▶ _INSTRUCTIONS TO FOLLOW_
Please change every "computer-use agent" in the entries below to "screen-control agent" and leave everything else unchanged.

%%

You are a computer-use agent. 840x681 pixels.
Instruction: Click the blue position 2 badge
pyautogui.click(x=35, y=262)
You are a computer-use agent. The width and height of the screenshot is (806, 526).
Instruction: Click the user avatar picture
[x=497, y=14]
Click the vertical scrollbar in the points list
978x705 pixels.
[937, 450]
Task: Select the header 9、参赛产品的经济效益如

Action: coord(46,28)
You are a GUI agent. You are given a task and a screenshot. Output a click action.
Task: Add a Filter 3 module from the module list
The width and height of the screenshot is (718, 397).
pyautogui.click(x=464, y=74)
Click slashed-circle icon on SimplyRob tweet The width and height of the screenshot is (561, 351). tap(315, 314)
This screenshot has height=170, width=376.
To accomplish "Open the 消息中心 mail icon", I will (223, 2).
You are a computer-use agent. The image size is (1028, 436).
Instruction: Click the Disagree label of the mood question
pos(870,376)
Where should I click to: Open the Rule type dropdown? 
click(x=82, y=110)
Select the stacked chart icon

%%

▶ _SOLUTION TO THIS TASK_
You are a screen-control agent. 840x681 pixels.
Instruction: Click the blue position 2 badge
pyautogui.click(x=35, y=262)
You are a screen-control agent. The width and height of the screenshot is (806, 526).
Instruction: Click the user avatar picture
[x=497, y=14]
Click the vertical scrollbar in the points list
978x705 pixels.
[937, 450]
Task: Select the header 9、参赛产品的经济效益如

Action: coord(46,28)
You are a GUI agent. You are given a task and a screenshot. Output a click action.
Task: Add a Filter 3 module from the module list
The width and height of the screenshot is (718, 397).
pyautogui.click(x=464, y=74)
Click slashed-circle icon on SimplyRob tweet The width and height of the screenshot is (561, 351). tap(315, 314)
This screenshot has height=170, width=376.
To accomplish "Open the 消息中心 mail icon", I will (223, 2).
You are a screen-control agent. The image size is (1028, 436).
Instruction: Click the Disagree label of the mood question
pos(870,376)
Where should I click to: Open the Rule type dropdown? 
click(x=82, y=110)
Select the stacked chart icon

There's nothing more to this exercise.